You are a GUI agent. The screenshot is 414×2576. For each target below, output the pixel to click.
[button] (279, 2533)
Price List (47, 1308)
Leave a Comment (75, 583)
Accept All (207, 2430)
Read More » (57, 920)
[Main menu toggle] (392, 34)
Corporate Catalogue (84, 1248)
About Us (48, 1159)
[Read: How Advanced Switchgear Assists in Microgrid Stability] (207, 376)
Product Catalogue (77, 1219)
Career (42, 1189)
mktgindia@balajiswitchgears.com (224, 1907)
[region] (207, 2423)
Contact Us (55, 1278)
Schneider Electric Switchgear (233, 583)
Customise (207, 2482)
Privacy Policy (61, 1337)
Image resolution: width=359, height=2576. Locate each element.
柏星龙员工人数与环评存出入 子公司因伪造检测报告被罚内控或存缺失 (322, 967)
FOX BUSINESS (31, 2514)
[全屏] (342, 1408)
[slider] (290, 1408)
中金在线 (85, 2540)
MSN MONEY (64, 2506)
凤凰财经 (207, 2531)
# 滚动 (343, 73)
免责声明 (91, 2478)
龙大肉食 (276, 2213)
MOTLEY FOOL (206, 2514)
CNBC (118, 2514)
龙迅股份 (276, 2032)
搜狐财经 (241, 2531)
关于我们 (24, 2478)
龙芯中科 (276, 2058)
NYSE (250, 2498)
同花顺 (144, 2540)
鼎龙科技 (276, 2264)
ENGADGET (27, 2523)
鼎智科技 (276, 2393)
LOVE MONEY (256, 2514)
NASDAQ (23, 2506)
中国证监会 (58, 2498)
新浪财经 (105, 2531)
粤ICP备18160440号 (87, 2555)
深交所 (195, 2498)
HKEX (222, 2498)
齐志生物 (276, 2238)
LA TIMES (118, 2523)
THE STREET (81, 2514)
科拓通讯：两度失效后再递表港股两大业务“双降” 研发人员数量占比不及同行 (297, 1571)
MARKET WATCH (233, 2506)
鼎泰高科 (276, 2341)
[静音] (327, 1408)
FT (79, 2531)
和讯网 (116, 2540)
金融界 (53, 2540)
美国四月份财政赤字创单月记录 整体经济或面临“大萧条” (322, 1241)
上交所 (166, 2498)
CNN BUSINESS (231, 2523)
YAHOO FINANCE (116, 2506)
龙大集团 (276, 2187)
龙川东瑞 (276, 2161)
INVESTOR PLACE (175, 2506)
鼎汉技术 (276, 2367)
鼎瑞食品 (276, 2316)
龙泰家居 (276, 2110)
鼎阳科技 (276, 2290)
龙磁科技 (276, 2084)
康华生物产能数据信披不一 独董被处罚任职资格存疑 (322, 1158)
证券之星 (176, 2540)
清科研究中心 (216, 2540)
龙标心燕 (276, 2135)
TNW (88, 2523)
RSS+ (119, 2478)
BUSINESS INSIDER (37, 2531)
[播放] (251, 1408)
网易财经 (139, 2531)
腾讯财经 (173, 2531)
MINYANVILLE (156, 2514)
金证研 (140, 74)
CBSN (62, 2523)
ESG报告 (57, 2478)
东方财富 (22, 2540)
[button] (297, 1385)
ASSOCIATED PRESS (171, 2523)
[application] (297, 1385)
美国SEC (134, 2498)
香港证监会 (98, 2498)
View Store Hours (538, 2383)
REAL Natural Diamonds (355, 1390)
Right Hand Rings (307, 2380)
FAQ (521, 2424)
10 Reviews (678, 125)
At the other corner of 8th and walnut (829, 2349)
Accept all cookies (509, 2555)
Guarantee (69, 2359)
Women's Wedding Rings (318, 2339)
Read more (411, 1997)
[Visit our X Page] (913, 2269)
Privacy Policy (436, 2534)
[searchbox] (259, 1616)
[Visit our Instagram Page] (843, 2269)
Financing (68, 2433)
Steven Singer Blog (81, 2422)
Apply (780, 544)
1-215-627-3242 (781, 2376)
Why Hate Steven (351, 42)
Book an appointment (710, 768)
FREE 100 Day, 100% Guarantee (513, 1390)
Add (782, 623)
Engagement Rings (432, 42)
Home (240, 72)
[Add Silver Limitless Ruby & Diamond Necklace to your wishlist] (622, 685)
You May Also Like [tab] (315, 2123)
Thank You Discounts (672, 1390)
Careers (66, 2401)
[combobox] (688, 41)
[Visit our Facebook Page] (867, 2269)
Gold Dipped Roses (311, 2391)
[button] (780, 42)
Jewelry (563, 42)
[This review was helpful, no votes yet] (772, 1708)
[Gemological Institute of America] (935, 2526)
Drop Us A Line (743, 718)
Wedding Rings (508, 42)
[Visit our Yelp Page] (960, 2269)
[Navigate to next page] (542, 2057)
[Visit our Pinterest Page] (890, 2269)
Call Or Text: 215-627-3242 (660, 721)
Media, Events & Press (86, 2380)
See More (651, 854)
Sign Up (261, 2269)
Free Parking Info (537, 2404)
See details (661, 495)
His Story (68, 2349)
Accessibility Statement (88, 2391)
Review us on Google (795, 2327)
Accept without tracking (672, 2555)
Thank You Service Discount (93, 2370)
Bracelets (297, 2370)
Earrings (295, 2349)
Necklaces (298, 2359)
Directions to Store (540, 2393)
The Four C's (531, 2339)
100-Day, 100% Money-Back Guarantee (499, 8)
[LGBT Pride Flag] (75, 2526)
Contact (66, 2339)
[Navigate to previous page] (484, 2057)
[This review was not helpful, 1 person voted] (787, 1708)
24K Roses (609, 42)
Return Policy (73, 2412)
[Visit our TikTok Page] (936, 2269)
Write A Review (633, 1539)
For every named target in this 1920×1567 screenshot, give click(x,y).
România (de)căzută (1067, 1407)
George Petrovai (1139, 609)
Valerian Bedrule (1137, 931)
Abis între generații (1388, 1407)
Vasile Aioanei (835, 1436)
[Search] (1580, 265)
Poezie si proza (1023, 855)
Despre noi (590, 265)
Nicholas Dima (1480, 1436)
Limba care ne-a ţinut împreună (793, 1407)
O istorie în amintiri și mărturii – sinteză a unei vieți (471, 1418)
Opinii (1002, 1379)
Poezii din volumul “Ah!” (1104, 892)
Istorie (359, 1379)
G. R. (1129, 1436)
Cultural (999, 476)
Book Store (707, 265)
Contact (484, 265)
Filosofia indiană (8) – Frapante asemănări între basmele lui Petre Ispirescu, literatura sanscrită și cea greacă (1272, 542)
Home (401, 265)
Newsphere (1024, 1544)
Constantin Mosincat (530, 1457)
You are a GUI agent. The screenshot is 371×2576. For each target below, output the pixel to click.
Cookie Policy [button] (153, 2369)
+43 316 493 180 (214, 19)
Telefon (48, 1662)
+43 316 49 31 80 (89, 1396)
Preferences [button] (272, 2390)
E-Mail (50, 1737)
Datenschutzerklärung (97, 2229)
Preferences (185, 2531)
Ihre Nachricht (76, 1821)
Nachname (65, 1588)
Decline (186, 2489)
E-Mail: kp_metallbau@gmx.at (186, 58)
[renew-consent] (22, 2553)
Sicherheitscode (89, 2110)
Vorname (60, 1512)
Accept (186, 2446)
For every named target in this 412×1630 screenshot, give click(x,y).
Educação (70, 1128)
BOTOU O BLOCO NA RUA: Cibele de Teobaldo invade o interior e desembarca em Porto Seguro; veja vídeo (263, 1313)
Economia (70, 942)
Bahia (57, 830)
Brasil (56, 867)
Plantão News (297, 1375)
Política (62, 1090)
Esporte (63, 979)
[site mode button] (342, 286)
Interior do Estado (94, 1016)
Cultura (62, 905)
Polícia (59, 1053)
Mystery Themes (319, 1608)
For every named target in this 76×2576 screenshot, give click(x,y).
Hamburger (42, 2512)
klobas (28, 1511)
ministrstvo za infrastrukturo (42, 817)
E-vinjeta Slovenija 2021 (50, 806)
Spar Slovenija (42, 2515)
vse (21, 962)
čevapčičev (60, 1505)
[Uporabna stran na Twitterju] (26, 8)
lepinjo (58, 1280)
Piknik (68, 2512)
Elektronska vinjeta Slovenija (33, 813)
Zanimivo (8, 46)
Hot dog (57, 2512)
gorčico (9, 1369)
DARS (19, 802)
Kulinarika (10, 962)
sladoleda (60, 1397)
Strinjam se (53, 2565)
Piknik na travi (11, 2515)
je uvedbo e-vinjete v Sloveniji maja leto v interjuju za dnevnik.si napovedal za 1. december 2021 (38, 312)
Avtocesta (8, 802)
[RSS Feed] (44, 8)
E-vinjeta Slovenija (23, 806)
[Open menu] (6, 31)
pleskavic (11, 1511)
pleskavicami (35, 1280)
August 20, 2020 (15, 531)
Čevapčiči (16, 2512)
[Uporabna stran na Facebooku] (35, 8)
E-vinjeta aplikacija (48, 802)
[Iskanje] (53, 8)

▬▬▬

■ **HOW TO COMPLETE THIS TASK**
The answer is the records above restated word for word from their opening line through the line that holds "中金在线 (85, 2540)", both included, and nothing else.

■ **EXERCISE ANSWER**
You are a GUI agent. The screenshot is 414×2576. For each target below, output the pixel to click.
[button] (279, 2533)
Price List (47, 1308)
Leave a Comment (75, 583)
Accept All (207, 2430)
Read More » (57, 920)
[Main menu toggle] (392, 34)
Corporate Catalogue (84, 1248)
About Us (48, 1159)
[Read: How Advanced Switchgear Assists in Microgrid Stability] (207, 376)
Product Catalogue (77, 1219)
Career (42, 1189)
mktgindia@balajiswitchgears.com (224, 1907)
[region] (207, 2423)
Contact Us (55, 1278)
Schneider Electric Switchgear (233, 583)
Customise (207, 2482)
Privacy Policy (61, 1337)
Image resolution: width=359, height=2576. Locate each element.
柏星龙员工人数与环评存出入 子公司因伪造检测报告被罚内控或存缺失 (322, 967)
FOX BUSINESS (31, 2514)
[全屏] (342, 1408)
[slider] (290, 1408)
中金在线 (85, 2540)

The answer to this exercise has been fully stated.